_DESCRIPTION OF THE TASK:_ Repeat the entries beneath in their entirety, precisely as given.
(SOURCE DATA Opens)
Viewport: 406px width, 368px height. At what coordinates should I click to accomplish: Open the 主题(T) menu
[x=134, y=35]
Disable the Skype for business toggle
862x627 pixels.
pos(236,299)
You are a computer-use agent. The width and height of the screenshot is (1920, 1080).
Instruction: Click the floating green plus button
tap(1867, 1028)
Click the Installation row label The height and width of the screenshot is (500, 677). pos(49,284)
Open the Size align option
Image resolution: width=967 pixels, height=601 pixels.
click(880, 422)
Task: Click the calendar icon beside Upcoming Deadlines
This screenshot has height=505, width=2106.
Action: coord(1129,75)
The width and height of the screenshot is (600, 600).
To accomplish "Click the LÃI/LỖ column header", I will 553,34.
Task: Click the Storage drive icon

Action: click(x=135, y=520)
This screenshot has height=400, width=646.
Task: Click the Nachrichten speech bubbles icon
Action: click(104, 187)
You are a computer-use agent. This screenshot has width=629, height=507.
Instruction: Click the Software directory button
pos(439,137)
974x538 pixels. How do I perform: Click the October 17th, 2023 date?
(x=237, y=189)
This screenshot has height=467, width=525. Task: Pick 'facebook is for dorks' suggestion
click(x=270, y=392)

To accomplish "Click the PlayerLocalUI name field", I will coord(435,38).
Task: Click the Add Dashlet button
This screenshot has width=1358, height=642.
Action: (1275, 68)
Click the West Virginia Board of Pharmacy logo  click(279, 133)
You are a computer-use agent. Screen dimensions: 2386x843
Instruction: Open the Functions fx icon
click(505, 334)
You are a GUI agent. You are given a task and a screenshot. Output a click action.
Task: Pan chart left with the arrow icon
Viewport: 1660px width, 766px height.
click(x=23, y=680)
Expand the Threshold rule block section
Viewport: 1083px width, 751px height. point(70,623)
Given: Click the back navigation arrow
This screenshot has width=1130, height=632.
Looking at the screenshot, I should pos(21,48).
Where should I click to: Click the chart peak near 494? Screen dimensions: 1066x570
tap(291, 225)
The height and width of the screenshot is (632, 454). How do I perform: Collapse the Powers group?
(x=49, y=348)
(SOURCE DATA Closes)
_RESULT OF THE EXERCISE:_
Viewport: 406px width, 368px height. At what coordinates should I click to accomplish: Open the 主题(T) menu
[x=134, y=35]
Disable the Skype for business toggle
862x627 pixels.
pos(236,299)
You are a computer-use agent. The width and height of the screenshot is (1920, 1080).
Instruction: Click the floating green plus button
tap(1867, 1028)
Click the Installation row label The height and width of the screenshot is (500, 677). pos(49,284)
Open the Size align option
Image resolution: width=967 pixels, height=601 pixels.
click(880, 422)
Task: Click the calendar icon beside Upcoming Deadlines
This screenshot has height=505, width=2106.
Action: coord(1129,75)
The width and height of the screenshot is (600, 600).
To accomplish "Click the LÃI/LỖ column header", I will 553,34.
Task: Click the Storage drive icon

Action: click(x=135, y=520)
This screenshot has height=400, width=646.
Task: Click the Nachrichten speech bubbles icon
Action: click(104, 187)
You are a computer-use agent. This screenshot has width=629, height=507.
Instruction: Click the Software directory button
pos(439,137)
974x538 pixels. How do I perform: Click the October 17th, 2023 date?
(x=237, y=189)
This screenshot has height=467, width=525. Task: Pick 'facebook is for dorks' suggestion
click(x=270, y=392)

To accomplish "Click the PlayerLocalUI name field", I will coord(435,38).
Task: Click the Add Dashlet button
This screenshot has width=1358, height=642.
Action: (1275, 68)
Click the West Virginia Board of Pharmacy logo  click(279, 133)
You are a computer-use agent. Screen dimensions: 2386x843
Instruction: Open the Functions fx icon
click(505, 334)
You are a GUI agent. You are given a task and a screenshot. Output a click action.
Task: Pan chart left with the arrow icon
Viewport: 1660px width, 766px height.
click(x=23, y=680)
Expand the Threshold rule block section
Viewport: 1083px width, 751px height. point(70,623)
Given: Click the back navigation arrow
This screenshot has width=1130, height=632.
Looking at the screenshot, I should pos(21,48).
Where should I click to: Click the chart peak near 494? Screen dimensions: 1066x570
tap(291, 225)
The height and width of the screenshot is (632, 454). How do I perform: Collapse the Powers group?
(x=49, y=348)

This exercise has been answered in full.